Characterization of Coated (Core/Shell) Particles Using
Polarized Extinction Spectroscopy
We performed numerical simulations to demonstrate the feasibility of
our approach to characterize coated particles (experimental measurements are currently
underway). A numerically simulation was performed, using Lorenz-Mie theory for coated
spheres, to obtain extinction spectrum. The following input were used in the simulations:
- Overall size of the particles: 200 nm
- Coating thickness variation: 2 to 20 nm (a log-normal distribution with mean of 10 nm
and standard deviation of 1.25). Note that this is not the variation within each particle,
but across the whole population of particles. We assumed a uniform coating thickness for
each individual particle.
- Refractive index of the core: 1.36 + 0.0i
- Refractive index of the coating: 1.48 + 0.5i
To represent experimental conditions, three different turbidity
spectral data sets were created with +/- 2%, +/- 5%, and +/- 10% maximum value random
noise added to the simulated spectra (the actual noise in the experiments would be less
than 1%). The simulated spectrums with and without noise (+/- 10%) are shown in Figure 1
as case B and A, respectively.
Figure 1 - Numerically Simulated Extinction Data with Noise
Inversion was performed to obtain the distribution of coating thickness
values by using modified Chahine iteration scheme. The results are depicted in Figure 2.
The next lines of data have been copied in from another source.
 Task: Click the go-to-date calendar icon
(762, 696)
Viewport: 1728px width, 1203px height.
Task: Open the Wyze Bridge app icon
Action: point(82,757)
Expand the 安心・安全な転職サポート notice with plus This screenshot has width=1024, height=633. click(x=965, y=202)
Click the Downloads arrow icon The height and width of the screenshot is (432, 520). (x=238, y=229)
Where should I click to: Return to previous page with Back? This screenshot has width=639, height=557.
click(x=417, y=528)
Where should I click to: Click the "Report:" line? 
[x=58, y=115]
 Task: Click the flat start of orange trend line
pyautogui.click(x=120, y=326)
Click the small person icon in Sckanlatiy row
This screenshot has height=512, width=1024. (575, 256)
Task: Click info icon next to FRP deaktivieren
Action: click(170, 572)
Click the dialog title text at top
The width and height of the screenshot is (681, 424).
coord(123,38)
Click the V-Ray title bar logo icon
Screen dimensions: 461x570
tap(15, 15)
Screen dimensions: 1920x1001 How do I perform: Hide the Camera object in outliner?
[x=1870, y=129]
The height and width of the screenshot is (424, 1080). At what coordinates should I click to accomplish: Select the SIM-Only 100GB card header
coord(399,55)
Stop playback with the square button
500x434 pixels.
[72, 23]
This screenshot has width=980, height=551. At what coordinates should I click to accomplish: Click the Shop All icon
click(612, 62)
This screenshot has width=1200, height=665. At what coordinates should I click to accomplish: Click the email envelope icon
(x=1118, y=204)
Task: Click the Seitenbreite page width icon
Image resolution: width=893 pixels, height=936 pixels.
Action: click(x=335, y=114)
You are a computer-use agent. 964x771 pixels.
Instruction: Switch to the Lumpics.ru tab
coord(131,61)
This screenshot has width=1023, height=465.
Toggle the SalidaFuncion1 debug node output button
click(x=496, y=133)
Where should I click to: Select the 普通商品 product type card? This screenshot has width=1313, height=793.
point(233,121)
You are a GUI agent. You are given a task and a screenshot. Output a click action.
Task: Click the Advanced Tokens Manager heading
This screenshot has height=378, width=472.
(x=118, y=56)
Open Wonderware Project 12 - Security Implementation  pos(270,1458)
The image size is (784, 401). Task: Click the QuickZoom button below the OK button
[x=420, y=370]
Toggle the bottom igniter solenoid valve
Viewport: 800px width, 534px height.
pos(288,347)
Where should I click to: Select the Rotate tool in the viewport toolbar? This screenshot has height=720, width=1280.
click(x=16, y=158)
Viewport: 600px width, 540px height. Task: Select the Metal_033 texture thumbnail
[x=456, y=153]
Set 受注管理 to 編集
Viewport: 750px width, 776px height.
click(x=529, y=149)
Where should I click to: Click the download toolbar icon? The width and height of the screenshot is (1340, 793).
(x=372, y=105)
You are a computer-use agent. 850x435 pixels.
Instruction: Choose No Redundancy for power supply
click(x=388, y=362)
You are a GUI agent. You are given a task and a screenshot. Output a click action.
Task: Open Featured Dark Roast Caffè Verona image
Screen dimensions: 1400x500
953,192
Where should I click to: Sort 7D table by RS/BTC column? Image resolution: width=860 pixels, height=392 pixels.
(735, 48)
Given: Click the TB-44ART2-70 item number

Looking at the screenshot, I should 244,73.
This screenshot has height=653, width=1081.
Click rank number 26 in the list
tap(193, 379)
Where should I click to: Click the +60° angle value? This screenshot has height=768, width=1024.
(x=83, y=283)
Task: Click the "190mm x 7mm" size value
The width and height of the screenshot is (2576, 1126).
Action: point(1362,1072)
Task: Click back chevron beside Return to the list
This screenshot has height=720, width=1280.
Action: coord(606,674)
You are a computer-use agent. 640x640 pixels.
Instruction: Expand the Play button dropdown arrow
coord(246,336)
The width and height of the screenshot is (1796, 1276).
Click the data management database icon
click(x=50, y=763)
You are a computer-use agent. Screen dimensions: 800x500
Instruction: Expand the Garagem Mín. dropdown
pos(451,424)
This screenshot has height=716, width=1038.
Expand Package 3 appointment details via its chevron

Although we obtained results for different random noise values, we present only the case
in which recovered distribution considerably deviated from the distribution used for
simulation. The symbols in the figure represent the values used as input to simulate the
turbidity spectra. Case B and A, respectively, represent the inversion performed with
simulated spectrum with and without noise added to it From the results, it is evident that
it is possible to obtain coating thickness variations in a particle suspension containing
monodispersed particles (with reasonable accuracy.)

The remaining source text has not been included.